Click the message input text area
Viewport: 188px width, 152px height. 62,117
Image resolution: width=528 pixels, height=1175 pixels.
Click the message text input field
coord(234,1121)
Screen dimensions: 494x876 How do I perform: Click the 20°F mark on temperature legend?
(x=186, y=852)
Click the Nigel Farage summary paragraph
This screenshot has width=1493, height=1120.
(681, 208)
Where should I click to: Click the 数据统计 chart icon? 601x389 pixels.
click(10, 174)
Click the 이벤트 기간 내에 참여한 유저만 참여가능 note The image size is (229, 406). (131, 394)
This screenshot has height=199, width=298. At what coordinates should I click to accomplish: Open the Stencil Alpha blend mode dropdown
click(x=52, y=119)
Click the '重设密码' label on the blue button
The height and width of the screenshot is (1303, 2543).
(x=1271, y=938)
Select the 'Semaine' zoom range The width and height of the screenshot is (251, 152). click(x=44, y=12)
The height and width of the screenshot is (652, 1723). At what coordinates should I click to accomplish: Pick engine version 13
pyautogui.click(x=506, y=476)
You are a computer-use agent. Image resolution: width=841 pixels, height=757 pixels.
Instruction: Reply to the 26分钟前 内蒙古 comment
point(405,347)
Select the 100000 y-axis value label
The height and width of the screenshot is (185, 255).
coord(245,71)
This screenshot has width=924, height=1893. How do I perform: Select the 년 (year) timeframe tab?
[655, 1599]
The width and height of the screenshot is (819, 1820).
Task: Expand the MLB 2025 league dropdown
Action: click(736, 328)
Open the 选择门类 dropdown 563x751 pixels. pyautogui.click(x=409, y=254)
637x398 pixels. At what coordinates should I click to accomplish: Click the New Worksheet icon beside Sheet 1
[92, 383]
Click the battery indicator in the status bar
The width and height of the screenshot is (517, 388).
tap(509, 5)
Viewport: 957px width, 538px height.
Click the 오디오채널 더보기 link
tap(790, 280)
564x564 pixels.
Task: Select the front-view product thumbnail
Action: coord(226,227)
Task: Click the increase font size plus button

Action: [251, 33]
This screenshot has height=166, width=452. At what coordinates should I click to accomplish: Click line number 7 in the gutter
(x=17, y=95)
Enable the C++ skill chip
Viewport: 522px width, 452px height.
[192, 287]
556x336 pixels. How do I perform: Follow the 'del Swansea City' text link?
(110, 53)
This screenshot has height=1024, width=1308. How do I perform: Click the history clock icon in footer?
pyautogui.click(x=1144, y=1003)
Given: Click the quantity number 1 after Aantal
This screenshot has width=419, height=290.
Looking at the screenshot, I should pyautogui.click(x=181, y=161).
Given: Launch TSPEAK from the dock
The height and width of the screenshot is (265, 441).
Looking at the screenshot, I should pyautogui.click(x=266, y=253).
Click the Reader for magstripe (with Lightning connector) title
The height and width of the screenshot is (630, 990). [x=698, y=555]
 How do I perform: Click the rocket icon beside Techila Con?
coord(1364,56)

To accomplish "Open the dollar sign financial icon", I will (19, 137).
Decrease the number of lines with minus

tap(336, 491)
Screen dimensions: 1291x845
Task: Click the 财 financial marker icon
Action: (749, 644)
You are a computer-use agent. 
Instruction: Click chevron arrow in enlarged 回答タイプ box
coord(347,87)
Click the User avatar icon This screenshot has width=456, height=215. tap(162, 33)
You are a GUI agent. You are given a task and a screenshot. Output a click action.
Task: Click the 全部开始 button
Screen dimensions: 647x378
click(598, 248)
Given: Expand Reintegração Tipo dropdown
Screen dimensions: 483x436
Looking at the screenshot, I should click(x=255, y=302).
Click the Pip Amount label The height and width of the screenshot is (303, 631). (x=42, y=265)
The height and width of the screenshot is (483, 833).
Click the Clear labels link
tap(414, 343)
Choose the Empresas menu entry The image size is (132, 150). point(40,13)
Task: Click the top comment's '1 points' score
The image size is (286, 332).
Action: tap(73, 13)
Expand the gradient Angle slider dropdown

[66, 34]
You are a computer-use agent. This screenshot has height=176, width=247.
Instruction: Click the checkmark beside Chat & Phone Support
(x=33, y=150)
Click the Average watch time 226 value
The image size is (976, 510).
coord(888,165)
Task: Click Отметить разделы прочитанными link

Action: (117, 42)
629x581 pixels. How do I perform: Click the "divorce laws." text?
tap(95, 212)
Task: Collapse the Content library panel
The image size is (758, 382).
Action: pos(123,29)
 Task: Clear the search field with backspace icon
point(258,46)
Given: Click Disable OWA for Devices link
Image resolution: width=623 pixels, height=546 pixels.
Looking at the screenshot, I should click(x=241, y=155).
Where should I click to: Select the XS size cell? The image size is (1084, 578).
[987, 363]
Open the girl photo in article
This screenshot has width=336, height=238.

◆ ◆ ◆ ◆ ◆ ◆ ◆

• [WHAT TO DO]:
Identify each line in the records above that contains the word "computer", and copy it out in full.

• [RESPONSE FOR THIS EXERCISE]:
You are a computer-use agent. Image resolution: width=841 pixels, height=757 pixels.
You are a computer-use agent. 
You are a computer-use agent. This screenshot has height=176, width=247.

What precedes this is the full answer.